### Material for this task

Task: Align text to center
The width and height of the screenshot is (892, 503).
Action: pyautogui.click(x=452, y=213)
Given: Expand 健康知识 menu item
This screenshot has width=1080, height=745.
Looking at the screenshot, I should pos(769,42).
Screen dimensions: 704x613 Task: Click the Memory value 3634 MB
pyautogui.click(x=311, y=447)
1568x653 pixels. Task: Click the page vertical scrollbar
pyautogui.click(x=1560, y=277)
--
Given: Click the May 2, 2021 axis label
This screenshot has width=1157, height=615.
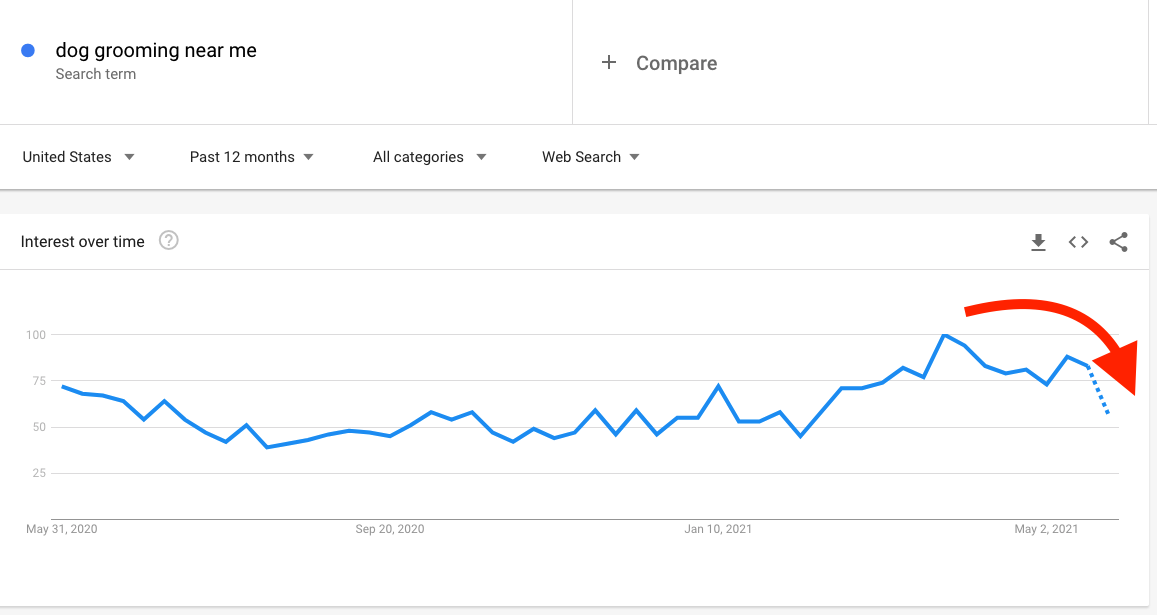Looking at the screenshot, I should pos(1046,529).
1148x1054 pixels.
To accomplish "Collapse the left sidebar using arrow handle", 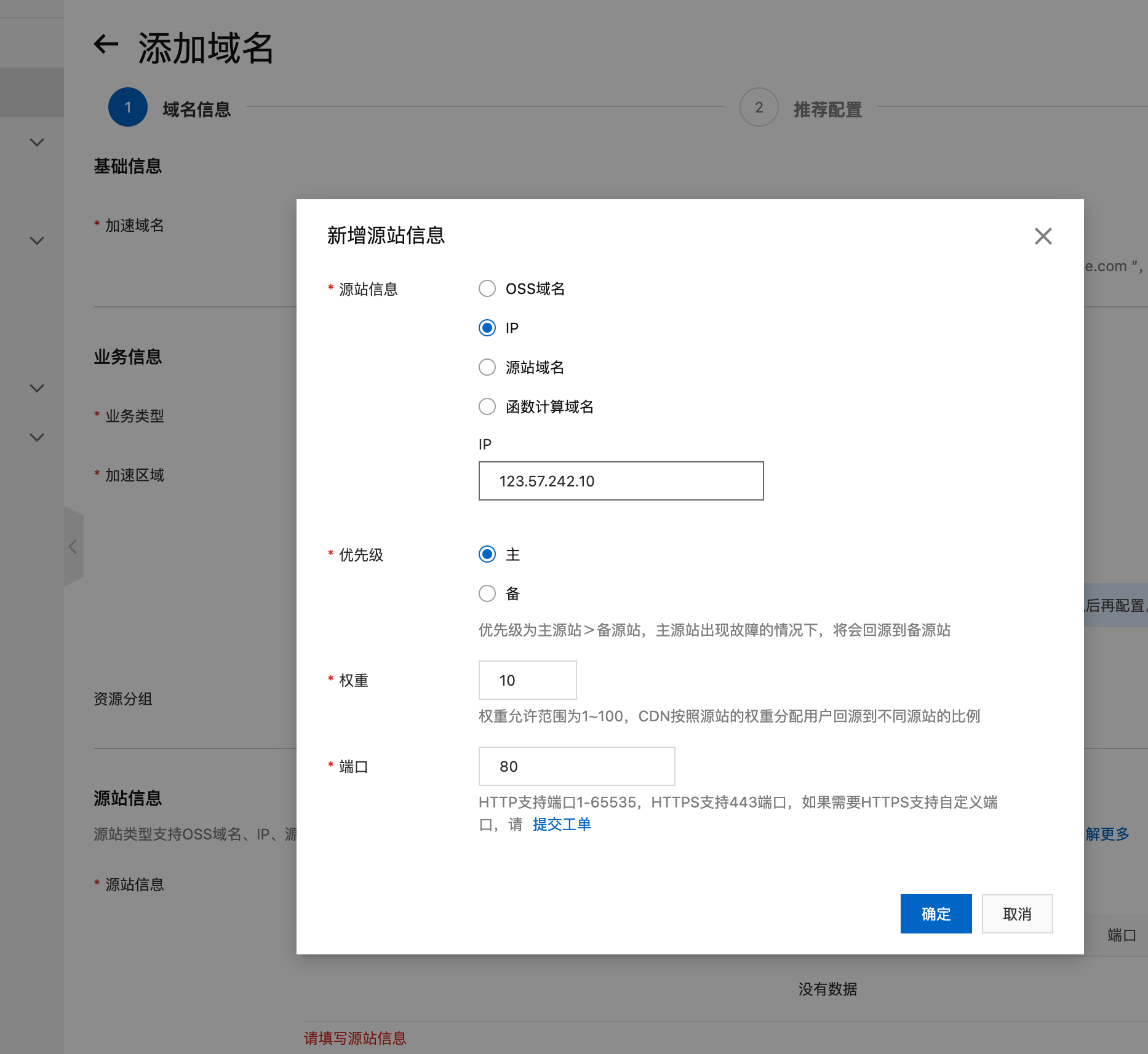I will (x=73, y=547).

### Assigned task
Read through the data above. Report each line that has the word "Given".

### Answer to this task
Given: Expand 健康知识 menu item
Given: Click the May 2, 2021 axis label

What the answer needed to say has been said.